J.D. Power's 2026 CSI data shows only 26% of customers experience the top service KPIs. Here's what that execution gap means for dealer networks and OEMs.
Satisfaction scores are rising. According to J.D. Power's 2026 U.S. Customer Service Index Study, overall dealer service satisfaction reached 868 out of 1,000 this year, up three points from 2025. Premium brands jumped eight points to 886. On the surface, things are improving.
But look closer, and a different picture emerges.
J.D. Power has identified the ten KPIs that most reliably drive customer satisfaction in dealer service. Things like being met at the vehicle on arrival, having work completed correctly the first time, and keeping customers informed throughout the visit. These aren't industry secrets. They've been published, discussed, and trained against for years.
So why do only 26% of customers say they experienced nine or ten of them during their last service visit?
That's not a knowledge problem.
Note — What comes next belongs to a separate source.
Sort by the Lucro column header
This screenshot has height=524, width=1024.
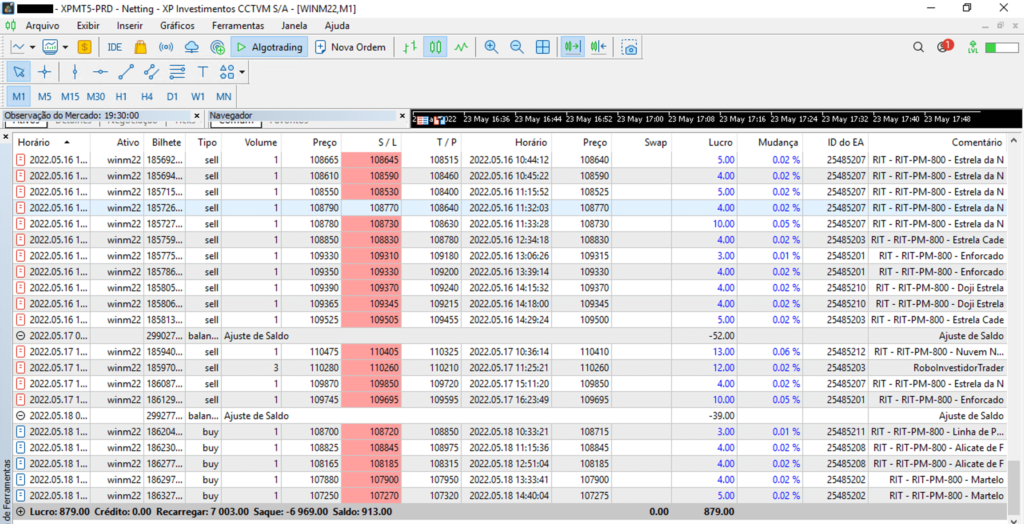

Dealers know what the formula looks like. What's missing is consistent execution.
The Scoring Gap Nobody Talks About Enough
The data makes the cost of inconsistency very clear. When a customer experiences all ten top KPIs, average satisfaction reaches 979 out of 1,000. When only three are met, it collapses to 632. That's a 347-point swing driven entirely by whether a service team shows up consistently, not whether they're capable.
Even partial execution carries a significant cost. Customers who experienced seven or eight of the top KPIs scored 63 points lower than those who hit all ten. Getting most things right is still, in the customer's experience, a long way short of getting everything right.
This is the real challenge for dealer networks. It isn't that front-line staff don't understand what good service looks like. It's that good service isn't being standardised reliably across every visit, every advisor, and every location.
One KPI That Tells the Whole Story
Take photo and video updates as a specific example. Nearly two thirds of customers say they would like to receive photo or video evidence alongside their multi-point inspection results. Dealers that provide it early in the service process see some of the highest satisfaction scores in the study, reaching 928 for premium and 907 for mass market when updates are sent while the vehicle is being worked on.
Yet only 26% of mass market customers actually receive this, with the figure rising to 44% among premium customers.
This is not a case of customers asking for something operationally complex. The capability exists at most dealerships. The gap is in whether it happens consistently, or whether it's left entirely to the discretion of individual advisors on a given day.
Multiply that inconsistency across every touchpoint in the top ten, and it becomes easy to see how scores fall short even when the intent is genuinely there.
The Competitive Context Is Getting Harder
Dealers are competing for service business from more directions than they were five years ago. Aftermarket providers have built their model around speed and convenience, with 62% of comparable maintenance visits completing in under an hour compared to an average of 1.61 hours at mass market dealers and 2.46 hours at premium brands.
Direct-to-consumer brands add a different kind of pressure. When customers who previously owned a Tesla or Rivian visit a traditional dealer for service, their satisfaction drops to 855, noticeably below both the premium and mass market averages. These customers aren't impossible to serve. They're arriving with a higher baseline expectation, shaped by a different kind of ownership experience. Closing that gap doesn't require reinventing the service model. In many cases, it means delivering the ten KPIs more reliably.
Returning a vehicle cleaner than it arrived. Completing a thorough digital inspection. Proactively updating the customer on status. These are not expensive changes. They're operational habits, and the data suggests they're still far from universal.
Where the Real Work Sits
Reading the J.D. Power data is one thing. Acting on it is another.
Knowing your satisfaction scores at a brand level tells you where you rank. Understanding where execution breaks down at the visit level, which KPIs are being missed most consistently, by which advisors, at which locations, is what allows you to do something about it.
OEMs and dealer groups that can close that loop systematically are in a very different position to those responding to headline scores once a year. The gap between knowing the formula and executing it every time is, ultimately, a feedback and accountability problem. Brands that treat it as one will be the ones that move the needle.
The 2026 CSI numbers are a useful starting point. The question is what happens next.